→ **What to produce**
Your output must match the records exactly, line for line.

→ **Task material**
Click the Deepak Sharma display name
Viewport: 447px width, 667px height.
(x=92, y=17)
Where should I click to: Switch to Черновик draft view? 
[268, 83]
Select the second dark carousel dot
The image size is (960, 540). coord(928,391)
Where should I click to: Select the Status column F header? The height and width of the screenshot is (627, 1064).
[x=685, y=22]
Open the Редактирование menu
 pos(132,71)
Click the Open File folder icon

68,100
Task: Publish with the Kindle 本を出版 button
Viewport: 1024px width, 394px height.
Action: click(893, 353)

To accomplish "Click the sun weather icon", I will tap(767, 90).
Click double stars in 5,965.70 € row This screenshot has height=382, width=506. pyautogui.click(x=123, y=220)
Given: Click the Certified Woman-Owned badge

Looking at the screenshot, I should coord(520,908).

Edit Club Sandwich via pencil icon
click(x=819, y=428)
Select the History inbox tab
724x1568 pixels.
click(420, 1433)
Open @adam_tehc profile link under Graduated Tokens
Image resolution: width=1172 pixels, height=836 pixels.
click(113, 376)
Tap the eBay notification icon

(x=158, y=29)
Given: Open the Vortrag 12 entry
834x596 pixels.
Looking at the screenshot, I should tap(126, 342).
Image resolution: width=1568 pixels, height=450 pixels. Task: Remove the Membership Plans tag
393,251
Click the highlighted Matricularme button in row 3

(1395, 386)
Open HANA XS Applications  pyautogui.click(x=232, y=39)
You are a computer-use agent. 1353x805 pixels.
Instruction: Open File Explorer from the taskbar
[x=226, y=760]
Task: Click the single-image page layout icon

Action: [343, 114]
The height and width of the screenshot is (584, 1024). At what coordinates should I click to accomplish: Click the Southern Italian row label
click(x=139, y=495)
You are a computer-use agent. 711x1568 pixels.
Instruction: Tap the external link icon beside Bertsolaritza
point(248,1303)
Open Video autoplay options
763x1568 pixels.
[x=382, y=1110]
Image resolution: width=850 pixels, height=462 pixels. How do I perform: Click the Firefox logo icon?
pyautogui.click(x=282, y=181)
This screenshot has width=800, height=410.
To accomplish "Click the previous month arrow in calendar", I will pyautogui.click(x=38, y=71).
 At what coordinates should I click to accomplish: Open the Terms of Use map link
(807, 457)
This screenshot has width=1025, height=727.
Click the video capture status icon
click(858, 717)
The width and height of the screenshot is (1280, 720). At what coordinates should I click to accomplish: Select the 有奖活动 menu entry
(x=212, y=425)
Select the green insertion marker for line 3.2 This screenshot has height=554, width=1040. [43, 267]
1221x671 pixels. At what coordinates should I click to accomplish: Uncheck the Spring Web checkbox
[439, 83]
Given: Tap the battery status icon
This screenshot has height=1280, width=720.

→ **Task answer**
Click the Deepak Sharma display name
Viewport: 447px width, 667px height.
(x=92, y=17)
Where should I click to: Switch to Черновик draft view? 
[268, 83]
Select the second dark carousel dot
The image size is (960, 540). coord(928,391)
Where should I click to: Select the Status column F header? The height and width of the screenshot is (627, 1064).
[x=685, y=22]
Open the Редактирование menu
 pos(132,71)
Click the Open File folder icon

68,100
Task: Publish with the Kindle 本を出版 button
Viewport: 1024px width, 394px height.
Action: click(893, 353)

To accomplish "Click the sun weather icon", I will tap(767, 90).
Click double stars in 5,965.70 € row This screenshot has height=382, width=506. pyautogui.click(x=123, y=220)
Given: Click the Certified Woman-Owned badge

Looking at the screenshot, I should coord(520,908).

Edit Club Sandwich via pencil icon
click(x=819, y=428)
Select the History inbox tab
724x1568 pixels.
click(420, 1433)
Open @adam_tehc profile link under Graduated Tokens
Image resolution: width=1172 pixels, height=836 pixels.
click(113, 376)
Tap the eBay notification icon

(x=158, y=29)
Given: Open the Vortrag 12 entry
834x596 pixels.
Looking at the screenshot, I should tap(126, 342).
Image resolution: width=1568 pixels, height=450 pixels. Task: Remove the Membership Plans tag
393,251
Click the highlighted Matricularme button in row 3

(1395, 386)
Open HANA XS Applications  pyautogui.click(x=232, y=39)
You are a computer-use agent. 1353x805 pixels.
Instruction: Open File Explorer from the taskbar
[x=226, y=760]
Task: Click the single-image page layout icon

Action: [343, 114]
The height and width of the screenshot is (584, 1024). At what coordinates should I click to accomplish: Click the Southern Italian row label
click(x=139, y=495)
You are a computer-use agent. 711x1568 pixels.
Instruction: Tap the external link icon beside Bertsolaritza
point(248,1303)
Open Video autoplay options
763x1568 pixels.
[x=382, y=1110]
Image resolution: width=850 pixels, height=462 pixels. How do I perform: Click the Firefox logo icon?
pyautogui.click(x=282, y=181)
This screenshot has width=800, height=410.
To accomplish "Click the previous month arrow in calendar", I will pyautogui.click(x=38, y=71).
 At what coordinates should I click to accomplish: Open the Terms of Use map link
(807, 457)
This screenshot has width=1025, height=727.
Click the video capture status icon
click(858, 717)
The width and height of the screenshot is (1280, 720). At what coordinates should I click to accomplish: Select the 有奖活动 menu entry
(x=212, y=425)
Select the green insertion marker for line 3.2 This screenshot has height=554, width=1040. [43, 267]
1221x671 pixels. At what coordinates should I click to accomplish: Uncheck the Spring Web checkbox
[439, 83]
Given: Tap the battery status icon
This screenshot has height=1280, width=720.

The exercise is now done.